Now, to my original point, the fact the U.S. has this dialogue isn’t strange considering the nation’s birth in Lockean notions of private property. The Constitution’s existence was inspired, in part, by Lockean thought.
The notion that income is private property, owned exclusively by the person who labored for that income, was a pervasive notion in colonial U.S. and onward. The Constitution was conceived, in part, to protect this private property. Indeed, during the Constitutional Convention of 1787, while debating a term of years for the senate, Madison opined that the term of years should be considerably lengthy, greater than 6 years, to abate any public sentiment of a more “equal distribution...of life’s blessings.”
Madison in Federalist Number 10, in arguing for ratification, stated the Constitution was conceived, in part, to abate factions arising from “But the most common and durable source of factions has been the various and unequal distribution of property... Those who hold and those who are without property have ever formed distinct interests in society. Those who are creditors, and those who are debtors, fall under a like discrimination. A landed interest, a manufacturing interest, a mercantile interest, a moneyed interest, with many lesser interests, grow up of necessity in civilized nations, and divide them into different classes, actuated by different sentiments and views.”
To the end of protecting private property, which includes income, the government was created with limited powers. As Madison so famously observed, the federal government lacked a particular power. “I cannot undertake to lay my finger on that article of the Constitution which granted a right to Congress of expending, on objects of benevolence, the money of their constituents.”

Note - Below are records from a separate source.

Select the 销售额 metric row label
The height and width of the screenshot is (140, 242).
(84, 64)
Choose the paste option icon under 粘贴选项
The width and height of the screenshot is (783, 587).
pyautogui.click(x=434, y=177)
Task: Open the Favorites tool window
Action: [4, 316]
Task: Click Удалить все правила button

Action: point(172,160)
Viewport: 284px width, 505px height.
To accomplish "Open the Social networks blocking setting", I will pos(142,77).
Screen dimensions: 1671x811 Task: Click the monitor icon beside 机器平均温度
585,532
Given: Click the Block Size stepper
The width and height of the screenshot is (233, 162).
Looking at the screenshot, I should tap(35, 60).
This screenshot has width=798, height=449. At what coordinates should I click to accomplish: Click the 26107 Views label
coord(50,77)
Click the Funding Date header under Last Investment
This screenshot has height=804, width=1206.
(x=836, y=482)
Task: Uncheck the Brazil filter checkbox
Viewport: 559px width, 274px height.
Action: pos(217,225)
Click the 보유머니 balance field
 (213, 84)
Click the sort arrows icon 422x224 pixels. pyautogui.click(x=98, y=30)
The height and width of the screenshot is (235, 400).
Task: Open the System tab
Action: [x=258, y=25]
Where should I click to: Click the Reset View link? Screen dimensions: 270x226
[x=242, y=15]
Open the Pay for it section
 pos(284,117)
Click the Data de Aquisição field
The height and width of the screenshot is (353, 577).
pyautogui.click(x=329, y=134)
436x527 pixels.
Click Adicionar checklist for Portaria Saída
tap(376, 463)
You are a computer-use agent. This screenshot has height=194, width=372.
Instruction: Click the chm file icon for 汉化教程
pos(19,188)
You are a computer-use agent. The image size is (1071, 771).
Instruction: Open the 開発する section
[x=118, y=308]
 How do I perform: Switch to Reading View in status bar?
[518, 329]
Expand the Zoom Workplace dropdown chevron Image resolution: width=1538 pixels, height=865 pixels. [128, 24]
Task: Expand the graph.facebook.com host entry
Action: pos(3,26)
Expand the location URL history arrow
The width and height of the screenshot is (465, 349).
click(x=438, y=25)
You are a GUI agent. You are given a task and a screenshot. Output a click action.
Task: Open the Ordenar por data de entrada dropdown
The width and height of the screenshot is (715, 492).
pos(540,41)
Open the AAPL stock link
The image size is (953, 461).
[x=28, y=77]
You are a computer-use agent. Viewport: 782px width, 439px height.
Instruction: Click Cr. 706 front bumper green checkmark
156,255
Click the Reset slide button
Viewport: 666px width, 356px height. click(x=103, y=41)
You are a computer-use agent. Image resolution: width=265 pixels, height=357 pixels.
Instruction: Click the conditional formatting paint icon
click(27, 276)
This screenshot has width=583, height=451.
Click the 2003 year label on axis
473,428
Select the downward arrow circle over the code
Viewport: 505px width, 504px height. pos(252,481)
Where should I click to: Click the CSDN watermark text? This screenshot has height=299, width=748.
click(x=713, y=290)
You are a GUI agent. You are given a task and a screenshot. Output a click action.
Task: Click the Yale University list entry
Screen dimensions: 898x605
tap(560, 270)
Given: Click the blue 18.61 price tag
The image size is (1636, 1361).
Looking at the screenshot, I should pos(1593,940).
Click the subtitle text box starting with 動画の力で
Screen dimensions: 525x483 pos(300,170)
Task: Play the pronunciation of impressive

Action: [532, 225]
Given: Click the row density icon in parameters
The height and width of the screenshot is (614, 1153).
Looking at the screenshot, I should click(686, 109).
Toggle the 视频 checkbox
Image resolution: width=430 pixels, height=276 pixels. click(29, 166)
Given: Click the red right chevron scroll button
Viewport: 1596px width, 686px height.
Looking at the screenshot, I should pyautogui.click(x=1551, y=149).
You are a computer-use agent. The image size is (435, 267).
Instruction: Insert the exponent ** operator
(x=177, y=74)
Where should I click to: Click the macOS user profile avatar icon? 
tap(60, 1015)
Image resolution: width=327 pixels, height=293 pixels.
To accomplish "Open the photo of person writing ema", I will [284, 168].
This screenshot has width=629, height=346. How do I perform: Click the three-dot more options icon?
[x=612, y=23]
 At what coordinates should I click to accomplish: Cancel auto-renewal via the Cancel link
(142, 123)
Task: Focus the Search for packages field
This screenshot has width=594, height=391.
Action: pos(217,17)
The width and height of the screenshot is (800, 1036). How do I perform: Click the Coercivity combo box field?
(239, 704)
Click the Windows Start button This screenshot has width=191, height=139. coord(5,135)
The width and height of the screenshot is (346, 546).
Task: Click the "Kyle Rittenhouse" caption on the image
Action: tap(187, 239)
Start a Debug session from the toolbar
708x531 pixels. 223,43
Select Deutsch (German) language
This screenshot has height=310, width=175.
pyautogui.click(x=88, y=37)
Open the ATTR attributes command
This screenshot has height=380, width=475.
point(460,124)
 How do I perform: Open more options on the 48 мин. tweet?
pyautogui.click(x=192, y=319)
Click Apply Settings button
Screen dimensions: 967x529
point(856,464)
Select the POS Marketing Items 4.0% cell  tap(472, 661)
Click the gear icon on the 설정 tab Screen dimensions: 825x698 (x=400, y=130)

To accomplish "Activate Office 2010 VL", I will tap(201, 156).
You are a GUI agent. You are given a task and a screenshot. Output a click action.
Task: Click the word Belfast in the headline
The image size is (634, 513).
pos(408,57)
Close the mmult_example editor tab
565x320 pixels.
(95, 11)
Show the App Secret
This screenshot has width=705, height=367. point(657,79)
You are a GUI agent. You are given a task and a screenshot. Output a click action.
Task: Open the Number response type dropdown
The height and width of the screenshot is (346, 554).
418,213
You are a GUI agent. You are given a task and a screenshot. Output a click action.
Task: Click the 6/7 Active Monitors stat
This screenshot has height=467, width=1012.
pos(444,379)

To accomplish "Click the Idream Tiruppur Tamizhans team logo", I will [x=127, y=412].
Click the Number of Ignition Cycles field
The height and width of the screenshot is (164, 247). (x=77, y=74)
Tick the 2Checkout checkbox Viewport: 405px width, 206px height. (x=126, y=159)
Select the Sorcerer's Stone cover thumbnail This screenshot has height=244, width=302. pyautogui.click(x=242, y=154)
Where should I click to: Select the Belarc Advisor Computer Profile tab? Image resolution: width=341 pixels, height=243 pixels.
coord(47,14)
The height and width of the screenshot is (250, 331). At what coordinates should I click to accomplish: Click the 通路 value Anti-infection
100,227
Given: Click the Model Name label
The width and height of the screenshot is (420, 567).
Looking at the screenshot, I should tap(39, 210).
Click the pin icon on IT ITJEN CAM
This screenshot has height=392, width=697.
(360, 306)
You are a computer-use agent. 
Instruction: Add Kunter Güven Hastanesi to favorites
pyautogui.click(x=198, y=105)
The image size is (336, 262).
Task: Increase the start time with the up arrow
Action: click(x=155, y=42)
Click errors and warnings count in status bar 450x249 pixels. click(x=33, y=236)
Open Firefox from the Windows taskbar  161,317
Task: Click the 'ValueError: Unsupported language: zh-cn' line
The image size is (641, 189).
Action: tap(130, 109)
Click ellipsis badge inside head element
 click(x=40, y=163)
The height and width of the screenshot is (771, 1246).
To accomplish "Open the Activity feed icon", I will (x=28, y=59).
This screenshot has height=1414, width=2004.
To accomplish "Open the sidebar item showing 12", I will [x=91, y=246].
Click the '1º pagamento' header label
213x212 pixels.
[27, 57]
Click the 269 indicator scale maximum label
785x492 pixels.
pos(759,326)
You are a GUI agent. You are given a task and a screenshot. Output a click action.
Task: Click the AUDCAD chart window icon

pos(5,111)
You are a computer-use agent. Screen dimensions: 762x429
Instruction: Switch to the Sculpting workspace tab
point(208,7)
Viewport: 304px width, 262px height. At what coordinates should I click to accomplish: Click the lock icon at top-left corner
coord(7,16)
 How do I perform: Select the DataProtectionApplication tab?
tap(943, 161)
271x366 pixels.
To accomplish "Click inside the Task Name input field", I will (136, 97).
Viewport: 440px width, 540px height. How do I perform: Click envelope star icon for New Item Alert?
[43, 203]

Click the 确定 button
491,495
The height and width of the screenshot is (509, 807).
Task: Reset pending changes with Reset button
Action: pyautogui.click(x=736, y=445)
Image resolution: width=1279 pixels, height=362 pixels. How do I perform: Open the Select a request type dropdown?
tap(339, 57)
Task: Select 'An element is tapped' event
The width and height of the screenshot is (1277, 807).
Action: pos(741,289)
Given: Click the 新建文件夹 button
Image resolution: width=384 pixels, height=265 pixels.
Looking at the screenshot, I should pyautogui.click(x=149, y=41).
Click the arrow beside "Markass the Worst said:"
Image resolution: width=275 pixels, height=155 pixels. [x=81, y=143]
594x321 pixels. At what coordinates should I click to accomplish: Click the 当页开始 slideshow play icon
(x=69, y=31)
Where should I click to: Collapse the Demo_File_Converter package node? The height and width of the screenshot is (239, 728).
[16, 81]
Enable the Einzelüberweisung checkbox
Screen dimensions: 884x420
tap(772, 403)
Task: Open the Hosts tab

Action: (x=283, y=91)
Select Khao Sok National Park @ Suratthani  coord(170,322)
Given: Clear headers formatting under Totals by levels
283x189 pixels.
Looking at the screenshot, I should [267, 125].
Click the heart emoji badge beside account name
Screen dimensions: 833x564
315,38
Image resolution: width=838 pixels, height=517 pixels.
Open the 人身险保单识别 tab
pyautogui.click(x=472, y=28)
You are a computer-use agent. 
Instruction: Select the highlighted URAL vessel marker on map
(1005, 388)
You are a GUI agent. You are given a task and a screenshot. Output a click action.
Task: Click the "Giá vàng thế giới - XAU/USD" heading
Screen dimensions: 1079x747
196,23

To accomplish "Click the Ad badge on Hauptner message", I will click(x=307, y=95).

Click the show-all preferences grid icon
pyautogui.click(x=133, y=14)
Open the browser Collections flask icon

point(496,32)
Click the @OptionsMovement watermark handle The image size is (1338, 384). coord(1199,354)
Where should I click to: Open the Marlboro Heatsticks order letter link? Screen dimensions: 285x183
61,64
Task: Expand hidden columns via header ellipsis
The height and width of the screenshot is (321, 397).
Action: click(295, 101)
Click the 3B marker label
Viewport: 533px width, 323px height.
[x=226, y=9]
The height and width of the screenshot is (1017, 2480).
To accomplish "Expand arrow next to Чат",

It was and is this context, among others, the American Republic was conceived. The debate of private property interest in income and limiting redistribution of it persists to this day, and rightfully so. After all, someone labored for the income, it belongs to the individual who so labored, and taking a portion of that income from one person and redistribute it to another, or for all people, through a governmental welfare program, implicates this very notion of a private property in income. Redistributing income though taxation by the government to other people is to take income from one and give it to another, another who didn’t personally labor for it.
The fact you find palatable the idea a considerable quantity of people’s income can be taxed to provide the wider society with affordable health insurance doesn’t not render as “weird” the debate in the U.S. as to the propriety of such a scheme.
I get it, you couldn’t care less with the fact income is private property and government should be limited to redistribution of it. Then by all means, give your income away in buckets! But others find your idea problematic since they, rightfully so, have a different idea of when and how much the government should and shouldn’t redistribute their income. After all, it’s their money, not yours.